When her teachers heard her playing jazz, they warned her off it, and she left to join a travelling piano-quartet vaudeville act, taking the stage name of Marian Page. She began entertaining troops in Britain and in 1943 joined the USO, entertaining US soldiers near the European battlefront.

She worked alongside Fred Astaire and Dinah Shore, and in 1944 met a raffish cornet player from Chicago named Jimmy McPartland. After a quick courtship, they married in Germany in 1945 and settled in Chicago. She began working with her husband but before long became fascinated by the more challenging sounds of bebop. By the time she moved to New York in 1950, she was on her way to becoming one of the few musicians adept in both traditional and modern styles of jazz.

She led a trio in New York nightclubs, and was one of only two women included in Art Kane's renowned group portrait of jazz musicians on a Harlem street in 1958. For around seven years in the 1950s, McPartland's drummer was Joe Morello, with whom she had a long, intense affair. It was "an insane, besotted love," she wrote.

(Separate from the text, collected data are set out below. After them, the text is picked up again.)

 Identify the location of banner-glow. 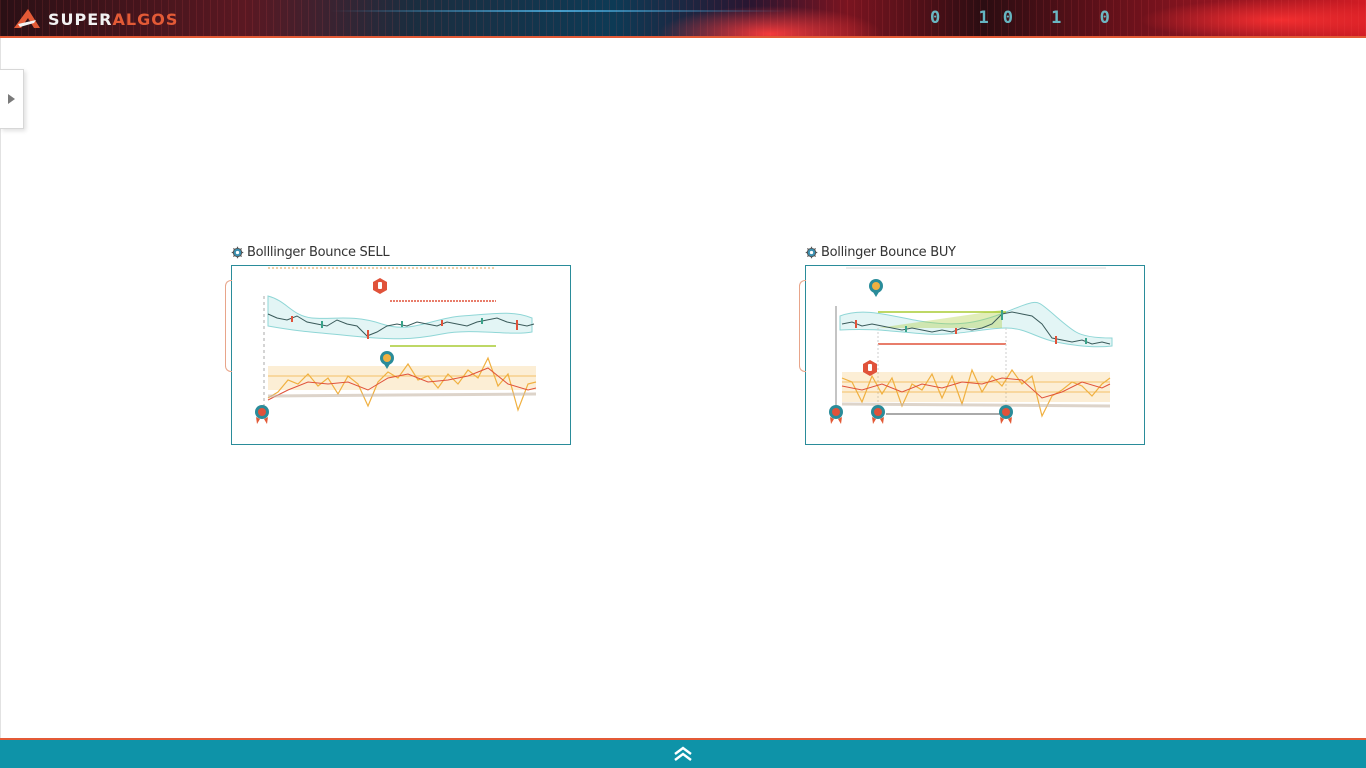
(560, 11).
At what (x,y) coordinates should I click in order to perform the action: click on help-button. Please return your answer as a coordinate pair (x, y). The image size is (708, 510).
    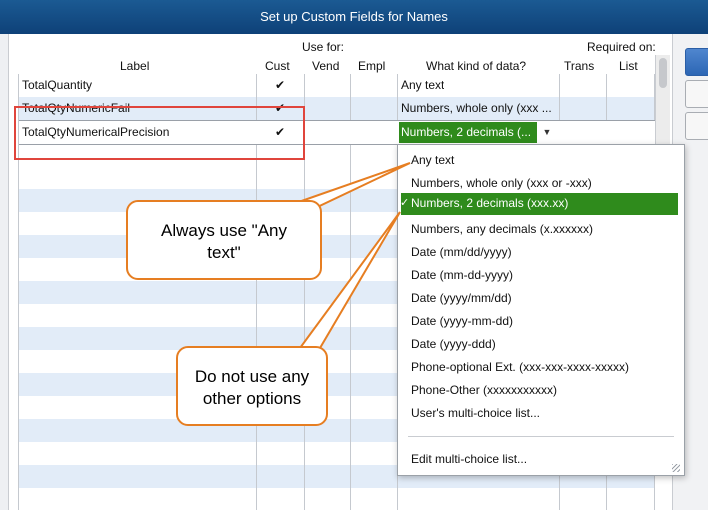
    Looking at the image, I should click on (696, 126).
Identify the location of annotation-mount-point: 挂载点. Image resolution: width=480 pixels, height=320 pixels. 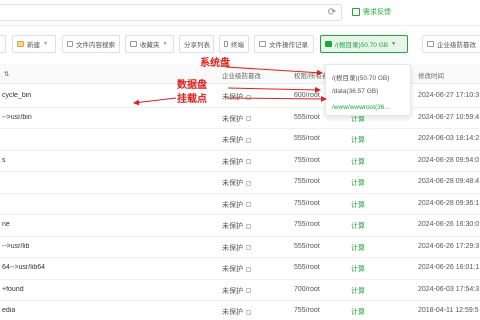
(192, 100).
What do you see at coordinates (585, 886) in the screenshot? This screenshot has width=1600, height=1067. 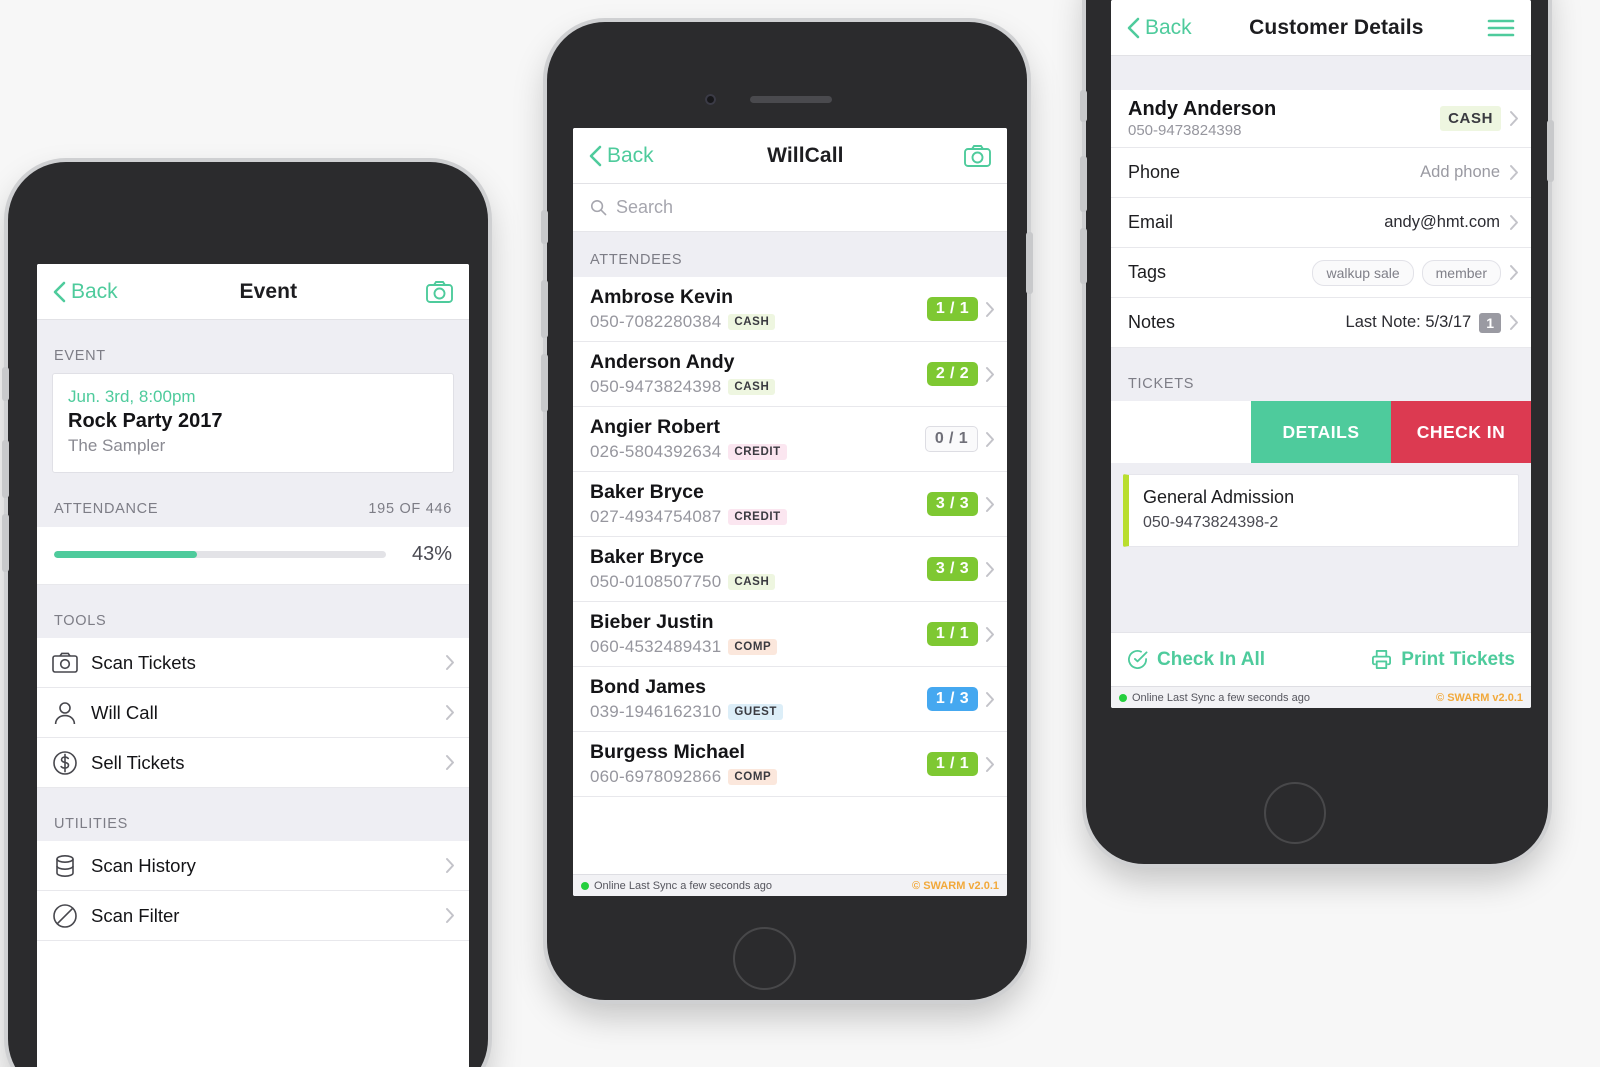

She underwent years of psychotherapy and in the late 1960s divorced Jimmy McPartland. She had began writing reviews and essays for DownBeat and other musical journals. She collected her writings in All in Good Time (1987 and 2005).

She composed songs that were recorded by Tony Bennett, Peggy Lee and Sarah Vaughan, among others, and established her own record label in the late 1960s. She also turned to broadcasting with a weekly show on WBAI-FM in New York. She played records, conducted interviews and discovered a rare talent for describing the elusive art of jazz, as well as for getting musicians to talk about their lives.

Those were the skills she used to make Piano Jazz so fresh and illuminating. She and a guest – there were more than 800, including Dizzy Gillespie, Ray Charles, George Shearing and Wynton Marsalis – would play music and discussing the guest's life. She often improvised spontaneous musical portraits of her guests, who also included such jazz-loving stars as Steely Dan, Elvis Costello and Willie Nelson.

In the 1980s, she and McPartland decided that "our divorce was a failure," and they moved back in together on Long Island. They had no children. In 1991 they were remarried 46 years after their first wedding. Two weeks later, Jimmy died. The day after the funeral she was back on the road.

Away from her radio show, McPartland continued to tour and make new recordings into her nineties despite her arthritis.

Matt Schudel, Washington Post

Margaret Marian Turner, pianist, composer and broadcaster: born Slough 20 March 1918; married 1945 (marriage dissolved) and 1991 Jimmy McPartland; died Port Washington, New York 20 August 2013.